* _PROBLEM TO SOLVE_
All entries shown below should be duplicated character for character.

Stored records

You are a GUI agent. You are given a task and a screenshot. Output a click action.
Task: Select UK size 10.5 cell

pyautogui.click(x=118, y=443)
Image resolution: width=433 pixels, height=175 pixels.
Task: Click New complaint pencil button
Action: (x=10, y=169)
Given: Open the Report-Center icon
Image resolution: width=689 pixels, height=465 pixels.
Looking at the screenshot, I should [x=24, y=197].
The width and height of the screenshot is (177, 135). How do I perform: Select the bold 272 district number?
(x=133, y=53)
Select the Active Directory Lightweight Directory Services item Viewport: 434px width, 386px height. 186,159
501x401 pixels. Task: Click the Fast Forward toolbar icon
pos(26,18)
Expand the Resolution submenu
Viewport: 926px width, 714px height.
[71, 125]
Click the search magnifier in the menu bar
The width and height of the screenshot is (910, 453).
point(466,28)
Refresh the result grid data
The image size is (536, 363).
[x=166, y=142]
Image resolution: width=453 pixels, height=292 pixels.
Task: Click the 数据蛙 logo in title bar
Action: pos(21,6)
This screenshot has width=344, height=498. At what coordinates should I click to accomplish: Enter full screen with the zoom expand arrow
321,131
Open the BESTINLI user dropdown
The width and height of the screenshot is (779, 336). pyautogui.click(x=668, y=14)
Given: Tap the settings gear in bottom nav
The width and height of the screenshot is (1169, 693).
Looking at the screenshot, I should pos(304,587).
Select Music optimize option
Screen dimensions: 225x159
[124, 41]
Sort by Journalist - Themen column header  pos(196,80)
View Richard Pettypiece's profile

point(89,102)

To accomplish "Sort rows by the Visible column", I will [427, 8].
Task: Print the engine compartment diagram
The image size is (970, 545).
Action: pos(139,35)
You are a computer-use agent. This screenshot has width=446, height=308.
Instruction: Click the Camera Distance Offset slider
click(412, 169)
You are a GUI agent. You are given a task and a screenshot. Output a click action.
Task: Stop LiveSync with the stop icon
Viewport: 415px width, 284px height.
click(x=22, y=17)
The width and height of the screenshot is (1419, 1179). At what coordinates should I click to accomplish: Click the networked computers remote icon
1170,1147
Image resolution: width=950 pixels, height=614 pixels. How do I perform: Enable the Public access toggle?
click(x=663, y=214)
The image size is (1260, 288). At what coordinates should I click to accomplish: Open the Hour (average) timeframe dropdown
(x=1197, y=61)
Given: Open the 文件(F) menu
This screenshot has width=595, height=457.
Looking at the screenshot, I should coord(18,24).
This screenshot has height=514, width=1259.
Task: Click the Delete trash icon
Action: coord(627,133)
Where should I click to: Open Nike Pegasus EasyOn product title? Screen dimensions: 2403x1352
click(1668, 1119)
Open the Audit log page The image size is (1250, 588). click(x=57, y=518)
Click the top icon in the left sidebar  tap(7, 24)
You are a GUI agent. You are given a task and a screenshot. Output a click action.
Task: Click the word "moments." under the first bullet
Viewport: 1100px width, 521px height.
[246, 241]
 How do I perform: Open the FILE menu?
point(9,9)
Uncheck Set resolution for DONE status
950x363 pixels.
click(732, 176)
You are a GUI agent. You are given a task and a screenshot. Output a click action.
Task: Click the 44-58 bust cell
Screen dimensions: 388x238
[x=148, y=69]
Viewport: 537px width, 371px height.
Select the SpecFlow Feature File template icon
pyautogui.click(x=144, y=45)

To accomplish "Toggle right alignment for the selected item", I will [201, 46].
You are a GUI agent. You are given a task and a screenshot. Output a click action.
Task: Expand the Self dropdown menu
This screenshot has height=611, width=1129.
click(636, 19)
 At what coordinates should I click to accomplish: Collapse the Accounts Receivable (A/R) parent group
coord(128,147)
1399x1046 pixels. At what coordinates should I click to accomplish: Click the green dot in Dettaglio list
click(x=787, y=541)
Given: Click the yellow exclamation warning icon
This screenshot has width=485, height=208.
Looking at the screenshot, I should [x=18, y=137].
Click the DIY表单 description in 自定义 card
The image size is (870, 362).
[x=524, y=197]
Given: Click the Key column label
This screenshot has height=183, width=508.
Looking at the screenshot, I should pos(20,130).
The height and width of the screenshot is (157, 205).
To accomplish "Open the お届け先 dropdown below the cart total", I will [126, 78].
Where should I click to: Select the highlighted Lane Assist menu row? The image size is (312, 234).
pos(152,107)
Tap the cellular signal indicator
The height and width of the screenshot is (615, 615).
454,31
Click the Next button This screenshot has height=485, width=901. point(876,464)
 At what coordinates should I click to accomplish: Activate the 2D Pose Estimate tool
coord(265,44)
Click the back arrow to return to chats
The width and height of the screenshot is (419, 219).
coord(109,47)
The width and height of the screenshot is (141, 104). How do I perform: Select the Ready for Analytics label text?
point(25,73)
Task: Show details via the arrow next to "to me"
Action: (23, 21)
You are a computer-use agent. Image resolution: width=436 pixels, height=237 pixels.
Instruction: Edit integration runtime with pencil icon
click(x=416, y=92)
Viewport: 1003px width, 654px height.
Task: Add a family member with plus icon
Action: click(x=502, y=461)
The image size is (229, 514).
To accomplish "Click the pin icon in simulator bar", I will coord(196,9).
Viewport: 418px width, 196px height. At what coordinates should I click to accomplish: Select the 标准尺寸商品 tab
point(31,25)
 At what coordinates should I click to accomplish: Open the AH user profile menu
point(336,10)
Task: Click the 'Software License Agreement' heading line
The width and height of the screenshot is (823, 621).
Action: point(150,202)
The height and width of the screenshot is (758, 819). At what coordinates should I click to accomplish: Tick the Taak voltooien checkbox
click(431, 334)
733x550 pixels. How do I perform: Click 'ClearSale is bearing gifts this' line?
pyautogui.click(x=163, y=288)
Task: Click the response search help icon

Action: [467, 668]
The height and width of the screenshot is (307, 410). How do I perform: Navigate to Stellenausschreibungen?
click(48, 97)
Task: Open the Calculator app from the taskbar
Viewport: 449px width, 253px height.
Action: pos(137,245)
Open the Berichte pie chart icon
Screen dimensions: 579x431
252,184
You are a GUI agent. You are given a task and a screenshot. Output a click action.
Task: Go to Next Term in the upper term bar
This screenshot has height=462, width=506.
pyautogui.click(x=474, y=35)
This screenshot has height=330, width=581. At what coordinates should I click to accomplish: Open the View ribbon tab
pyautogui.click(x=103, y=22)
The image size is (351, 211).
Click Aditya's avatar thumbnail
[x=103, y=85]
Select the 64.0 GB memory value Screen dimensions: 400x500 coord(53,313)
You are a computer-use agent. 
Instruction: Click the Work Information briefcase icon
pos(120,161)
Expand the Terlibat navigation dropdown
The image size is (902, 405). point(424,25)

* _TASK SOLUTION_
You are a GUI agent. You are given a task and a screenshot. Output a click action.
Task: Select UK size 10.5 cell

pyautogui.click(x=118, y=443)
Image resolution: width=433 pixels, height=175 pixels.
Task: Click New complaint pencil button
Action: (x=10, y=169)
Given: Open the Report-Center icon
Image resolution: width=689 pixels, height=465 pixels.
Looking at the screenshot, I should [x=24, y=197].
The width and height of the screenshot is (177, 135). How do I perform: Select the bold 272 district number?
(x=133, y=53)
Select the Active Directory Lightweight Directory Services item Viewport: 434px width, 386px height. 186,159
501x401 pixels. Task: Click the Fast Forward toolbar icon
pos(26,18)
Expand the Resolution submenu
Viewport: 926px width, 714px height.
[71, 125]
Click the search magnifier in the menu bar
The width and height of the screenshot is (910, 453).
point(466,28)
Refresh the result grid data
The image size is (536, 363).
[x=166, y=142]
Image resolution: width=453 pixels, height=292 pixels.
Task: Click the 数据蛙 logo in title bar
Action: pos(21,6)
This screenshot has width=344, height=498. At what coordinates should I click to accomplish: Enter full screen with the zoom expand arrow
321,131
Open the BESTINLI user dropdown
The width and height of the screenshot is (779, 336). pyautogui.click(x=668, y=14)
Given: Tap the settings gear in bottom nav
The width and height of the screenshot is (1169, 693).
Looking at the screenshot, I should pos(304,587).
Select Music optimize option
Screen dimensions: 225x159
[124, 41]
Sort by Journalist - Themen column header  pos(196,80)
View Richard Pettypiece's profile

point(89,102)

To accomplish "Sort rows by the Visible column", I will [427, 8].
Task: Print the engine compartment diagram
The image size is (970, 545).
Action: pos(139,35)
You are a computer-use agent. This screenshot has width=446, height=308.
Instruction: Click the Camera Distance Offset slider
click(412, 169)
You are a GUI agent. You are given a task and a screenshot. Output a click action.
Task: Stop LiveSync with the stop icon
Viewport: 415px width, 284px height.
click(x=22, y=17)
The width and height of the screenshot is (1419, 1179). At what coordinates should I click to accomplish: Click the networked computers remote icon
1170,1147
Image resolution: width=950 pixels, height=614 pixels. How do I perform: Enable the Public access toggle?
click(x=663, y=214)
The image size is (1260, 288). At what coordinates should I click to accomplish: Open the Hour (average) timeframe dropdown
(x=1197, y=61)
Given: Open the 文件(F) menu
This screenshot has width=595, height=457.
Looking at the screenshot, I should coord(18,24).
This screenshot has height=514, width=1259.
Task: Click the Delete trash icon
Action: coord(627,133)
Where should I click to: Open Nike Pegasus EasyOn product title? Screen dimensions: 2403x1352
click(1668, 1119)
Open the Audit log page The image size is (1250, 588). click(x=57, y=518)
Click the top icon in the left sidebar  tap(7, 24)
You are a GUI agent. You are given a task and a screenshot. Output a click action.
Task: Click the word "moments." under the first bullet
Viewport: 1100px width, 521px height.
[246, 241]
 How do I perform: Open the FILE menu?
point(9,9)
Uncheck Set resolution for DONE status
950x363 pixels.
click(732, 176)
You are a GUI agent. You are given a task and a screenshot. Output a click action.
Task: Click the 44-58 bust cell
Screen dimensions: 388x238
[x=148, y=69]
Viewport: 537px width, 371px height.
Select the SpecFlow Feature File template icon
pyautogui.click(x=144, y=45)

To accomplish "Toggle right alignment for the selected item", I will [201, 46].
You are a GUI agent. You are given a task and a screenshot. Output a click action.
Task: Expand the Self dropdown menu
This screenshot has height=611, width=1129.
click(636, 19)
 At what coordinates should I click to accomplish: Collapse the Accounts Receivable (A/R) parent group
coord(128,147)
1399x1046 pixels. At what coordinates should I click to accomplish: Click the green dot in Dettaglio list
click(x=787, y=541)
Given: Click the yellow exclamation warning icon
This screenshot has width=485, height=208.
Looking at the screenshot, I should [x=18, y=137].
Click the DIY表单 description in 自定义 card
The image size is (870, 362).
[x=524, y=197]
Given: Click the Key column label
This screenshot has height=183, width=508.
Looking at the screenshot, I should pos(20,130).
The height and width of the screenshot is (157, 205).
To accomplish "Open the お届け先 dropdown below the cart total", I will [126, 78].
Where should I click to: Select the highlighted Lane Assist menu row? The image size is (312, 234).
pos(152,107)
Tap the cellular signal indicator
The height and width of the screenshot is (615, 615).
454,31
Click the Next button This screenshot has height=485, width=901. point(876,464)
 At what coordinates should I click to accomplish: Activate the 2D Pose Estimate tool
coord(265,44)
Click the back arrow to return to chats
The width and height of the screenshot is (419, 219).
coord(109,47)
The width and height of the screenshot is (141, 104). How do I perform: Select the Ready for Analytics label text?
point(25,73)
Task: Show details via the arrow next to "to me"
Action: (23, 21)
You are a computer-use agent. Image resolution: width=436 pixels, height=237 pixels.
Instruction: Edit integration runtime with pencil icon
click(x=416, y=92)
Viewport: 1003px width, 654px height.
Task: Add a family member with plus icon
Action: click(x=502, y=461)
The image size is (229, 514).
To accomplish "Click the pin icon in simulator bar", I will coord(196,9).
Viewport: 418px width, 196px height. At what coordinates should I click to accomplish: Select the 标准尺寸商品 tab
point(31,25)
 At what coordinates should I click to accomplish: Open the AH user profile menu
point(336,10)
Task: Click the 'Software License Agreement' heading line
The width and height of the screenshot is (823, 621).
Action: point(150,202)
The height and width of the screenshot is (758, 819). At what coordinates should I click to accomplish: Tick the Taak voltooien checkbox
click(431, 334)
733x550 pixels. How do I perform: Click 'ClearSale is bearing gifts this' line?
pyautogui.click(x=163, y=288)
Task: Click the response search help icon

Action: [467, 668]
The height and width of the screenshot is (307, 410). How do I perform: Navigate to Stellenausschreibungen?
click(48, 97)
Task: Open the Calculator app from the taskbar
Viewport: 449px width, 253px height.
Action: pos(137,245)
Open the Berichte pie chart icon
Screen dimensions: 579x431
252,184
You are a GUI agent. You are given a task and a screenshot. Output a click action.
Task: Go to Next Term in the upper term bar
This screenshot has height=462, width=506.
pyautogui.click(x=474, y=35)
This screenshot has height=330, width=581. At what coordinates should I click to accomplish: Open the View ribbon tab
pyautogui.click(x=103, y=22)
The image size is (351, 211).
Click Aditya's avatar thumbnail
[x=103, y=85]
Select the 64.0 GB memory value Screen dimensions: 400x500 coord(53,313)
You are a computer-use agent. 
Instruction: Click the Work Information briefcase icon
pos(120,161)
Expand the Terlibat navigation dropdown
The image size is (902, 405). point(424,25)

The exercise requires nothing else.